Jornal comunitário dá exemplo à imprensa no Cairo
Não são muitas as boas notícias que chegam a este Orientalíssimo blog vindas do Cairo. O governo de Abdel Fattah al-Sisi tem perseguido gays, jornalistas e membros da Irmandade Muçulmana –que, até o golpe de 2013, ocupavam a Presidência do país.
Também não são fartos os relatos de sucesso na imprensa internacional, em tempos de crise do setor, fechamento de jornais e declínio de revistas. Suspiro.
É por isso bastante feliz a leitura de uma reportagem publicada na quarta-feira (10) pelo diário egípcio “Ahram” sobre o jornal “Mantiqti Wust el-Balad” (meu bairro, o centro da cidade). O “Mantiqti” tem dado o exemplo, neste que é o país árabe mais populoso, de um jornalismo ligado à comunidade local.
Esse jornal comunitário é publicado mensalmente desde abril de 2013. Ao contrário do restante da mídia egípcia, mais interessada no noticiário nacional, o “Mantiqti” tem como foco os assuntos da região central do Cairo. Ao “Ahram” o fundador Tarek Atia afirmou: “É bastante doido que uma cidade grande como o Cairo não tivesse um veículo local, especialmente considerando o fato de que o centro cairota é o coração da capital egípcia”.

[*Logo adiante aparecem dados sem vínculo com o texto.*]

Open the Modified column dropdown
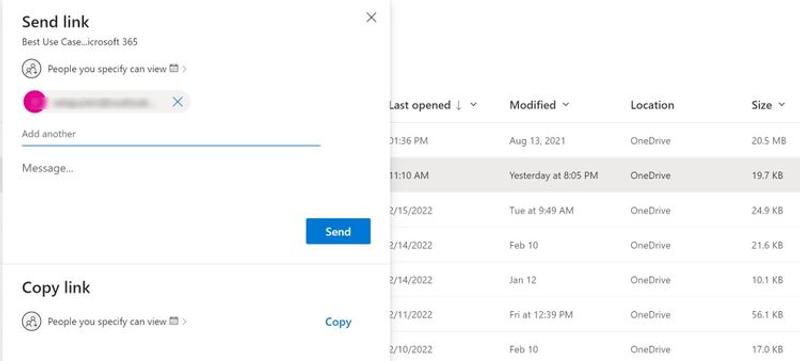pos(566,105)
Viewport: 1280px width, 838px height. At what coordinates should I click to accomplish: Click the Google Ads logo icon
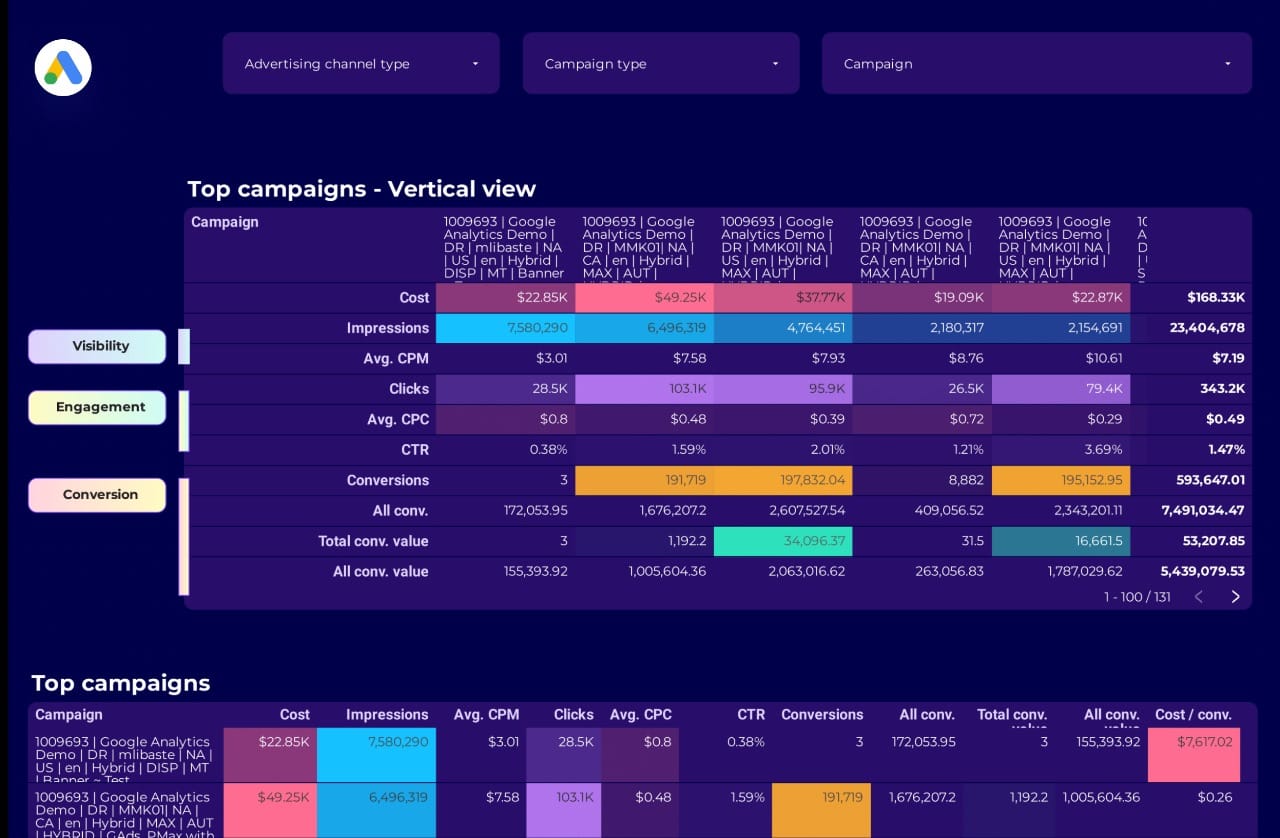click(x=63, y=67)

Segundo Atia, a vocação do jornal é contar as histórias da comunidade e permitir que ela participe do processo, como “parte da conversa”. Em maio, por exemplo, o “Mantiqti” publicou uma investigação sobre os projetos de renovação no centro do Cairo, com mapas, ilustrações e entrevistas –tanto com especialistas quanto com moradores do bairro. “Como resultado da nossa cobertura, membros do governo estão começando a perceber que alguém está vigiando. Isso é novo”, disse o fundador.

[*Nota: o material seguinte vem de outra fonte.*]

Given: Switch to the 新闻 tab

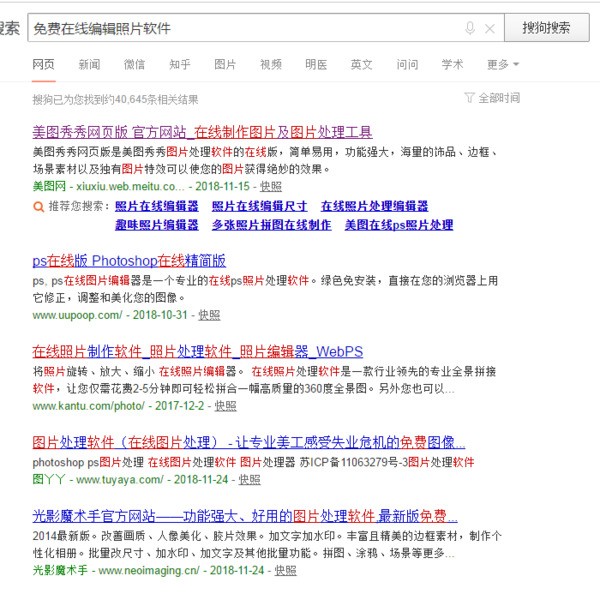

Outro exemplo do impacto desse tipo de jornalismo comunitário é a edição de fevereiro, que tratava do estado das calçadas na região. Um porta-voz do governo local citou a reportagem do “Mantiqti”. O pavimento foi refeito.

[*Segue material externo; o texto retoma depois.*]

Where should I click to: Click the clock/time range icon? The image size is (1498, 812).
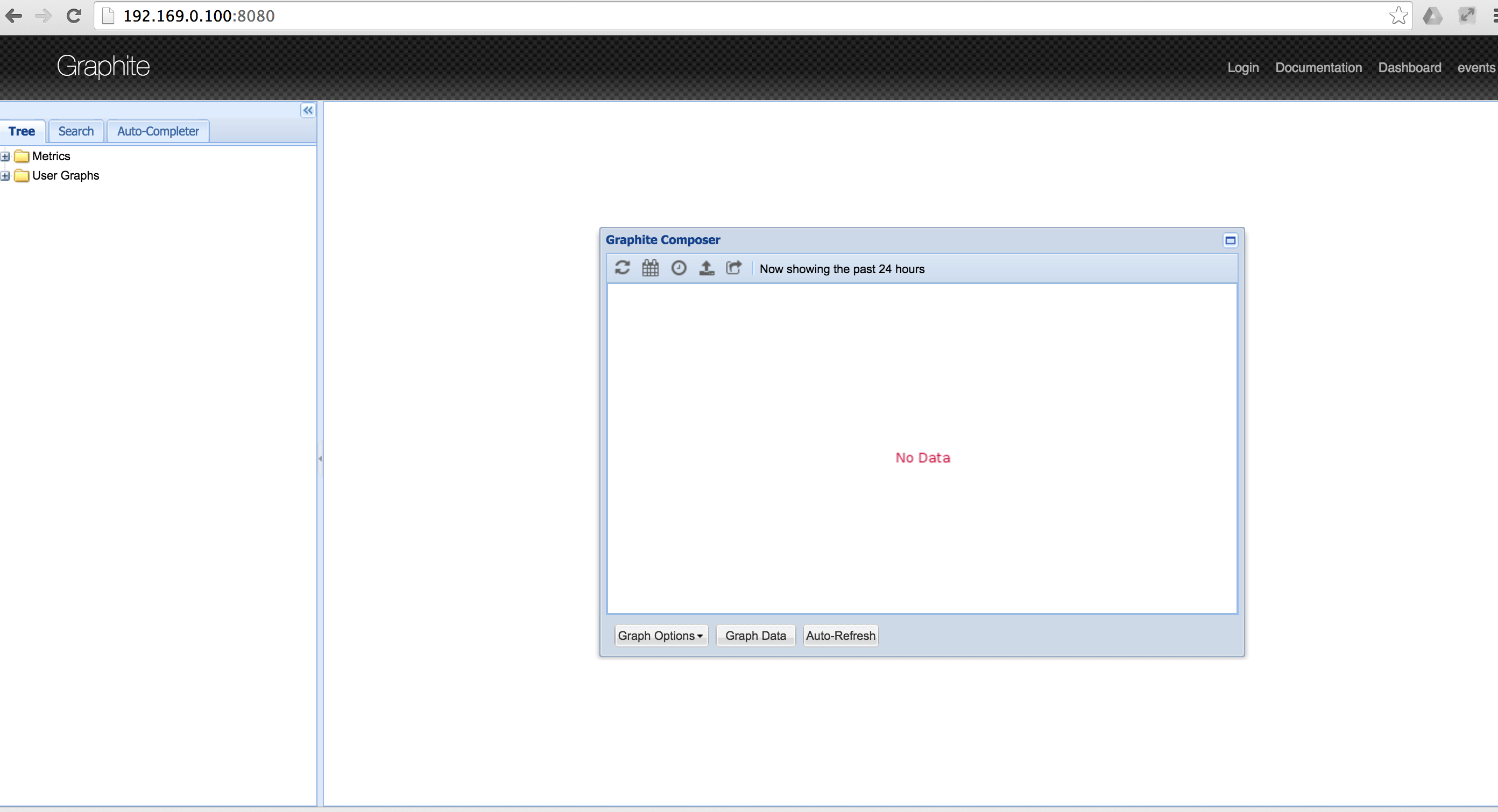pos(678,268)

Para além de vigiar a eficiência do governo, o jornal se apresenta como um espécie de enciclopédia do bairro. Seus editores publicaram em uma edição anterior, com o apoio de uma ONG local, o mapa do assédio sexual no centro do Cairo, informando os leitores dos riscos de diversas das ruas da região.
O “Mantiqti”, publicado em 24 páginas, é hoje financiado por anúncios, incluindo os de comerciantes locais. Sua equipe trabalha em uma versão digital, enquanto se adapta às leis de imprensa egípcias.
O jornalismo é uma atividade antiga no Egito. Após experimentos limitados, a imprensa veio ao país nos navios da expedição francesa de Napoleão Bonaparte, no final do século 18. Há hoje cerca de 600 jornais e revistas no país –que tem visto, porém, um fortalecimento da mão do governo de Sisi interferindo em sua cobertura. O “Middle East Eye” cunhou, nesse sentido, o termo “sisificação da mídia”.